Wednesday, May 12, 2021

Mother's Day on Turtle Island, 2021


Arrived in Michigan the day of my mother’s 90th birthday and leaving the day after Mother’s Day. Lucky and blessed to spend these days with her.

 

My mother lives on a lake in northern Michigan. The place is wonderfully serene before Memorial Day. Earlier in the week I kayaked out to the wetlands in the rain in the morning. The air was cold but windless and the lake was glassy but for the raindrops. I did not see the heron I searched for until I returned home where it stood in Turtle Town not a hundred feet from where I had set off.  My feet were cold four hours later.

 

Today at the Mecosta Bookstore I found a pristine copy of Gary Snyder’s Turtle Island, unyellowed pages, possibly unread, and priced less than it would have cost in 1969 dollars.

 

O!Coot (John P. O’Grady) mentions in a message that today is Gary’s 91st birthday.

 

Turtle Island is dedicated to Snyder’s mother, “Lois Snyder Hennessy, My Mother.”

 

Perusing the book, well known to me, I find the only sign of a previous reader, the last sentence of the Introductory Note underlined in ballpoint:  “. . . all share views at the deepest levels of their cultural traditions African, Asians, or European.  Hark again to those roots, to see our ancient solidarity, and then to work together on Turtle island.”

 

My son and I kayak out to the wetlands.  We coast silently past the loon’s nest, the mother flattening herself over her eggs to hide from our view.  We paddle lightly, sorry to have worried her.
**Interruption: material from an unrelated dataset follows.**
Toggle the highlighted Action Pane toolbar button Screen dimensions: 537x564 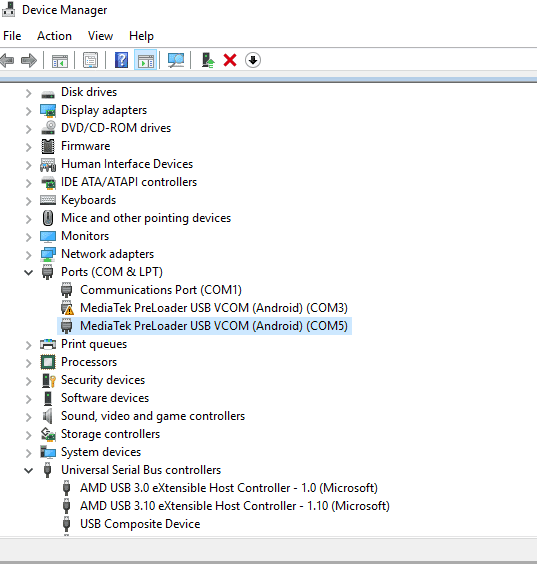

In the distance I see a line of shining spheres on a log. They look like football helmets lined up for game day. Turtles. We approach as slowly as possible.  The log is about forty feet long. Over twenty-five painted turtles shining in the sun, dropping off one-by-one as we approach. 

 

I am in Michigan for only a couple more days, my wife in Anchorage.  I imagine her receiving the cut flowers our son sent.  She reminds me telepathically from great distance that our son needs to deliver the statue of the Blessed Virgin that we inherited from my aunt.

 

I last saw Gary the pre-pandemic summer in Davis where we talked, as ever, of the mountains of our youth, the Cascades.  And also of the spectacular black and white photographs of Vittorio Sella, which he remembers vividly from the Mazama club house in Portland and I know mostly from books.

 

When you read Turtle Island on Mother’s Day you become acutely aware of the Mother-ness of the work, in addition to the recurring themes of gratitude and stewardship: “all created things are of the mother.”

 

My son has remembered to turn over the statue to me.  It’s encased in bubble wrap and I pack it carefully.  He says he kept it in his attic with its face in the little attic window watching over the street in his blighted neighborhood.

 

When I hug my mother goodbye she says, not entirely kidding, “David, don’t go.” She steps back and adds, “I’ve been saying that for fifty years.”

 

My son drives me to the airport.  I leave Turtle Island with him. Also a copy of The Nick Adams Stories. He says he’s fished the Two-Hearted River but hasn’t read the story. This is somewhat different from others who know the “river” because a craft beer is named after it.

 

Home: the Virgin survived the 3500 air miles intact.  But when we unswaddle it from its bubble-wrap, we discover the statue is not of the Virgin at all.  It is Saint Ann, the Virgin’s mother, instructing a smaller, supposedly younger, blue-clad Virgin, pointing with her index finger at an open book.  Two-for-one.

 

I think my favorite line in Turtle Island is the coda to “Why Log Truck Drivers Rise Earlier Than 

Students of Zen”: “There is no other life.”